Children's burial ground, Kilduff, Co. Kerry
Co. Kerry |
Burial Grounds
On a steep hillside in the Kerry mountains, bounded by walls that look no different from the ordinary field boundaries around them, lies a small rectangular enclosure with a particular and melancholy purpose.
Known in Irish as Cill Dubh, meaning dark or black church, it is what was once called a cillin, a type of informal burial ground used across Ireland for unbaptised infants and others excluded from consecrated churchyard burial under Catholic practice. The walls give nothing away; only the context explains what the ground once held.

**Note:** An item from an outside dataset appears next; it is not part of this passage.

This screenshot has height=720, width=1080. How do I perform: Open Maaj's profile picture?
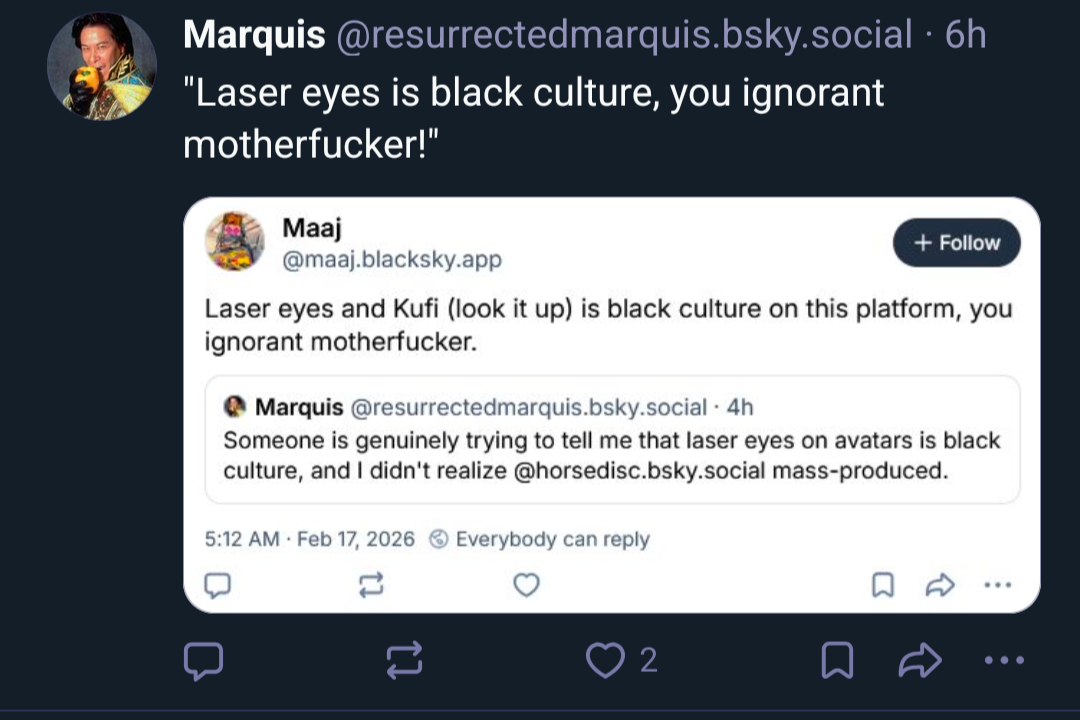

The site sits at the head of an east-west valley on a south-south-westward facing slope, positioned between Flemingstown mountain and the central mountain range of the Dingle Peninsula. Internally it measures roughly 33 metres east to west and approximately 28 metres north to south. The surface inside is uneven, with mounds and terraces, though these appear to be natural features of the sloping ground rather than grave markers or deliberate earthworks. Drystone construction, the traditional method of building walls using carefully fitted unmortared stones, was used throughout, and the boundary walls are indistinguishable in technique from the field walls that surround the enclosure on all sides. What makes Cill Dubh historically notable is the evidence that children were still being brought here for burial as late as the nineteenth century, suggesting the site remained in active use long after similar places elsewhere had fallen out of practice.